Digging into the work process
You may have seen the news stories that reported that on Saturday, January 13th, a false emergency missile alert was sent out to residents and vacationers in Hawaii. Not only was the false alert sent out, but it was 38 minutes before a recall was sent to correct the original misinformation. I can only imagine the panic and stress those individuals must have endured during those 38 minutes. But with all negative events, even those with the most significant of consequences, there is always something we can learn from this “unfortunate” incident that happened; there is a work process improvement in there somewhere.
If we were using this incident as a case study for Cause Mapping, we would start by identifying the goals impacted by this issue. If you view the residents and vacationers as customers of the Emergency Management Agency, then clearly the customer service goal was impacted due to the 38 minutes of panic, stress, loss of productivity, impact to personal schedules, etc. These were a result of not only the initial false alert being sent out, but also that it took 38 minutes to retract the false alert. Both causes prompt additional why questions. Why was the false alert sent out? Why did it take 38 minutes to retract the false alert?
Are the steps effective?
The false alert was sent out during a routine drill, which is intended to test Hawaii’s nuclear warning siren system. The monthly testing had only been recently initiated in December, in response to recent tensions with North Korea. During the drill, an officer in the emergency operation center selected a template that would send the alert to the public vs. selecting a template that would send the alert internally. In addition, there was a step in the system that prompted the officer to confirm he did want to select this template, and the officer selected “yes”. At the time, there was no secondary, independent “check” to confirm the template selected.

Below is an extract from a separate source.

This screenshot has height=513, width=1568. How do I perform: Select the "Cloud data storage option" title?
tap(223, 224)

It took 38 minutes for the emergency operation center to send out a retraction alert because there was no template built for a false alarm alert.

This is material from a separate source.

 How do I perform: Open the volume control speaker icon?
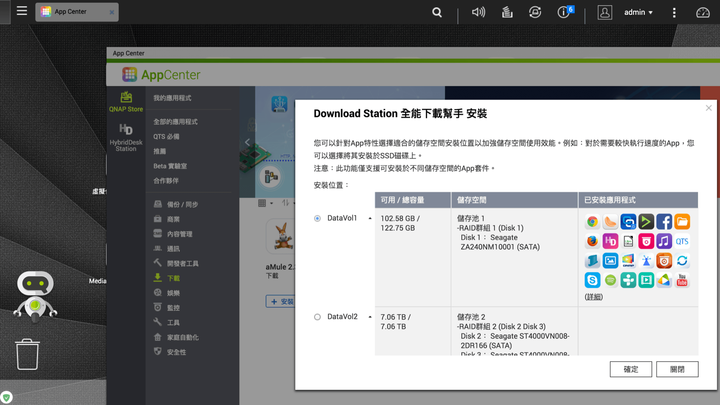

What was missed before implementation?
Some additional questions that come to mind: How was the new drill work process rolled out? What training was provided on the drill work process? Why was there no false alarm template created? When the second confirmation prompt pops up for the operator to check “yes” – what does it ask? Does it give any warning? Is there any confusion on labeling of templates? These additional questions and causes might reveal additional possible solutions.
In this video lead investigator and CEO, Mark Galley identifies work-process improvements that can be used to avoid terrifying an entire state. *Cause Map created by instructor, Holly Maher.Want the Cause Map of Hawaii's false missile alert? DOWNLOAD HERE.

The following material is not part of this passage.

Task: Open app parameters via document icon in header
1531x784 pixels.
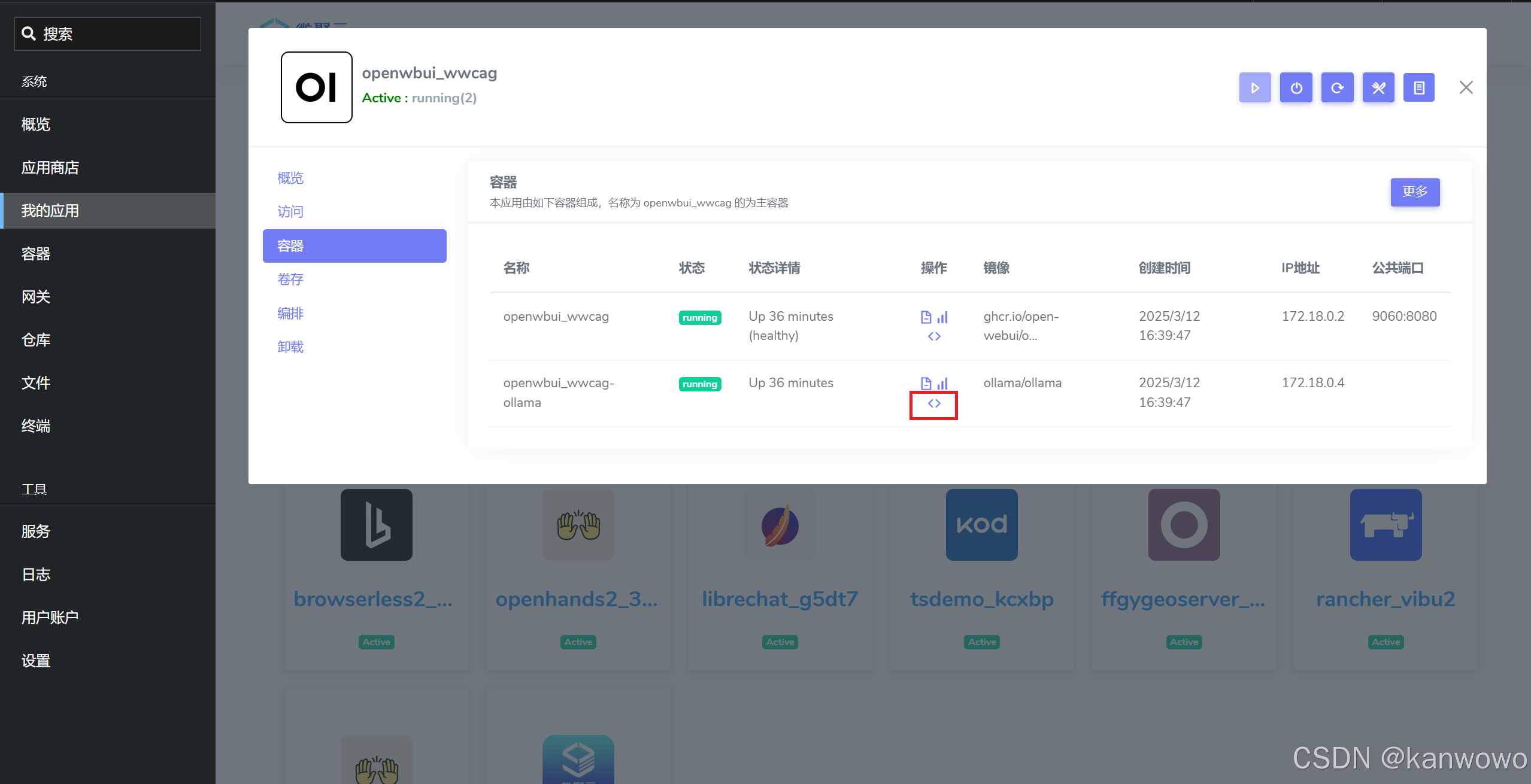Action: point(1420,87)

So, in the spirit of Monday morning quarterbacking, knowing what we know now, what would we do differently? (By the way, if anyone ever says that during an investigation, you can confirm that that is exactly what we are doing. We are reviewing the tapes the day after the game, so we can learn from whatever didn’t go well. That is exactly what incident investigations are about.) News reports indicate the Emergency Management Agency has implemented a second, independent check before an alert can be sent out. In addition, they have created a false alarm alert template that would allow them to correct misinformation more quickly in the future. Both of these solutions are changes to the emergency missile alert process, steps that mitigate the risk for a similar event in the future.
What other work processes are at risk?
If we really want to leverage as much benefit as we can from a negative event, the next step is to see if any other systems have the same risk? For example, Hawaii is susceptible to tsunamis. What are the steps of the emergency tsunami alert process and is there a potential for a false alarm? And if we send out a false tsunami alarm, is there a template to retract that false alarm in a timely manner? What about the emergency alert processes in other states? Do they have similar gaps and vulnerabilities? Should there be a federal standard emergency alert process that contain some of these lessons learned? Do we really have to wait to have a similar incident somewhere else before we apply the same learnings?